Tuesday, May 18, 2021



Another government agency which refuses to enforce the law

Back in 2008 Parliament established the Walking Access Commission. While initially concerned with negotiating public access, the Commission now administers a network of walkways across New Zealand. It has an explicit function of enforcing the law around these walkways, and there are offence provisions to ensure safe public access. In order to enforce these, the Commission can appoint enforcement officers, who have statutory powers to prevent offences.
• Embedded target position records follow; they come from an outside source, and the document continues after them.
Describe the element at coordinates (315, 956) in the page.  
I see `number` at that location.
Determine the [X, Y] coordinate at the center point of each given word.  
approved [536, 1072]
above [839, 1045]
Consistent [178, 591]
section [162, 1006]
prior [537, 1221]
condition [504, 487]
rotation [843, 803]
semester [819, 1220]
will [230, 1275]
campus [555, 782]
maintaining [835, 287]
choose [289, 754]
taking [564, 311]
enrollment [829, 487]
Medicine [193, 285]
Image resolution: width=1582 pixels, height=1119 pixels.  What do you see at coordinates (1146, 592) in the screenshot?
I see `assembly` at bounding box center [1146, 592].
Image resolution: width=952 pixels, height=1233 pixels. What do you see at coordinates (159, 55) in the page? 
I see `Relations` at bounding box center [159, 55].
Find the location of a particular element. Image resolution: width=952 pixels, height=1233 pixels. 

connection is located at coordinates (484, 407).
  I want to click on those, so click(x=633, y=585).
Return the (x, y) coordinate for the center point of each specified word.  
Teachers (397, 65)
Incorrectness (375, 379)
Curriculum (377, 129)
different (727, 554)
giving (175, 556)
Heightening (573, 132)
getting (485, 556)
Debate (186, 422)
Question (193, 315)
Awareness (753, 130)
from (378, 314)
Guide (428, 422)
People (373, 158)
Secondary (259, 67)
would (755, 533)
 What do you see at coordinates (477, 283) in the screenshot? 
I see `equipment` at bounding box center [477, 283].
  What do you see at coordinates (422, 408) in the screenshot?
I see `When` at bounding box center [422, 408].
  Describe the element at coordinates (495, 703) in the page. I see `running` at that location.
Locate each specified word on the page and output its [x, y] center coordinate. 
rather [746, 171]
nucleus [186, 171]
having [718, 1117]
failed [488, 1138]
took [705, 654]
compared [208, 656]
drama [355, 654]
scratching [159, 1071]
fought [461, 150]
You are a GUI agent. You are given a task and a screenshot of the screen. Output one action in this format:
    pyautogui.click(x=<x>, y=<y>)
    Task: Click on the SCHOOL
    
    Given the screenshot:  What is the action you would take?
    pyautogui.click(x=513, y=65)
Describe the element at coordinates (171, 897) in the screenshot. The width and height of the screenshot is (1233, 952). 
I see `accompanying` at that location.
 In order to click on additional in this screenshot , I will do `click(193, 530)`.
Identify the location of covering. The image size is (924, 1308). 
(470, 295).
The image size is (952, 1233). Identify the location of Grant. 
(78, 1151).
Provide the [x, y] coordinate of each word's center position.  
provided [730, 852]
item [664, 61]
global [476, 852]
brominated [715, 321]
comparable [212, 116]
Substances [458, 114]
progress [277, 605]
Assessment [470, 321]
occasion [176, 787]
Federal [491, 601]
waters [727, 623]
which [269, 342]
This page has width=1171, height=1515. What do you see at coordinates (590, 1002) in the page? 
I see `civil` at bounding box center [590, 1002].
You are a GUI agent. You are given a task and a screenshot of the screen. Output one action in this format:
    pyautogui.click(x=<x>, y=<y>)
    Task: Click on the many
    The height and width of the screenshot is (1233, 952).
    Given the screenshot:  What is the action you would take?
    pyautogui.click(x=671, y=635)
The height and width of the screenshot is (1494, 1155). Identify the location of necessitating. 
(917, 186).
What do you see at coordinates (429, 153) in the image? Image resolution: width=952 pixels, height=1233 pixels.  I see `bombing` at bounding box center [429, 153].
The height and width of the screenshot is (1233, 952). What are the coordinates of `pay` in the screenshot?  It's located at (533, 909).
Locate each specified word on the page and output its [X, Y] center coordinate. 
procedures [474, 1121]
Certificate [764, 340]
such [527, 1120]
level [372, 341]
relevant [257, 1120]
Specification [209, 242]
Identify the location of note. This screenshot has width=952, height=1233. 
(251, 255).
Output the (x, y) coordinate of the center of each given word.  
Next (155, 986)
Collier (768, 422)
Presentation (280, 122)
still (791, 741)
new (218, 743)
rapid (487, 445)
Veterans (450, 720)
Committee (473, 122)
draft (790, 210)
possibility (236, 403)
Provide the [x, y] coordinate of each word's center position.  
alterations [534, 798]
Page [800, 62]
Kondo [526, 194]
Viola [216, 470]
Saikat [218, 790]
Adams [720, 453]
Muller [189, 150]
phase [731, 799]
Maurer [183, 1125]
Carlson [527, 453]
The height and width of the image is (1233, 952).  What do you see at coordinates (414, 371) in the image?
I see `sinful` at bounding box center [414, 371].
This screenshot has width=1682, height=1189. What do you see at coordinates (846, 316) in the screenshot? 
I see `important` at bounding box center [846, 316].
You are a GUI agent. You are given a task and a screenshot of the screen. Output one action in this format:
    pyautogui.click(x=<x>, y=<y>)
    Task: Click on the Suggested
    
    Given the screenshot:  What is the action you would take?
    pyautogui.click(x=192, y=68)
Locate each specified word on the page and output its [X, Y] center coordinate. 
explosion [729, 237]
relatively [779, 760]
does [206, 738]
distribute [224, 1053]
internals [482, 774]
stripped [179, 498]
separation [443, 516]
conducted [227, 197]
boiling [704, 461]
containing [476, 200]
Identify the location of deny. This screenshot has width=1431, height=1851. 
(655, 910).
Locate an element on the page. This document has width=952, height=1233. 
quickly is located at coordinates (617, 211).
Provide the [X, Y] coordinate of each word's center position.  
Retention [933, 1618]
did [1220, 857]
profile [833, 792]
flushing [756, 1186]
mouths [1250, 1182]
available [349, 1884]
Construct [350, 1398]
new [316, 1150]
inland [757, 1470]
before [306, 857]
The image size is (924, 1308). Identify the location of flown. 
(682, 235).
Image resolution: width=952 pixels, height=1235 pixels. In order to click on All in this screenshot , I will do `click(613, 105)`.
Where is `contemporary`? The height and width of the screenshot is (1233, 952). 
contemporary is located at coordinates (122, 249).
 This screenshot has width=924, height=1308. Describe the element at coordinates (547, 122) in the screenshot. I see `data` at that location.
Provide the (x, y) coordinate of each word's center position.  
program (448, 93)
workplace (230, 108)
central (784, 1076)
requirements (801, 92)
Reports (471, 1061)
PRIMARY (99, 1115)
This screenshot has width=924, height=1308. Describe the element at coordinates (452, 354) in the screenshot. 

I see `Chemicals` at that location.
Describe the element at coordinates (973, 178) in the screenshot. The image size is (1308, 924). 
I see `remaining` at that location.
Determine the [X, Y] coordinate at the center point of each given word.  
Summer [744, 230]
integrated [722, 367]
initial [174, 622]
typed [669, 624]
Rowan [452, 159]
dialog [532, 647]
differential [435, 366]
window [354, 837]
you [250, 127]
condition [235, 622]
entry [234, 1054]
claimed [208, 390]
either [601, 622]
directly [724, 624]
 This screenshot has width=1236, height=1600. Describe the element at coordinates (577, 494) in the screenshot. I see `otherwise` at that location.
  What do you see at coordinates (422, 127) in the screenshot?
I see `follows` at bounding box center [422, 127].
So how many of these enforcement officers has the Commission appointed to ensure safe access across its walkways? Someone used FYI, the public OIA request site, to ask them, and the answer may surprise you: zero. They have never appointed any enforcement officers, and have never prosecuted or fined anybody. While police and DoC rangers can also enforce the law, if they had a policy of outsourcing enforcement to those agencies, you think they'd say so. So the natural conclusion is that this agency is simply uninterested in enforcing the law.

Is this a problem? Parliament certainly thought it was a big enough deal to grant these powers in the Act, and refusing to enforce them (even by outsourcing to another agency) seems like a frustration of Parliamentary intent. And if they're not going to bother, then maybe those powers need to be removed, and the job explicitly given to a competent agency which can do it: DoC.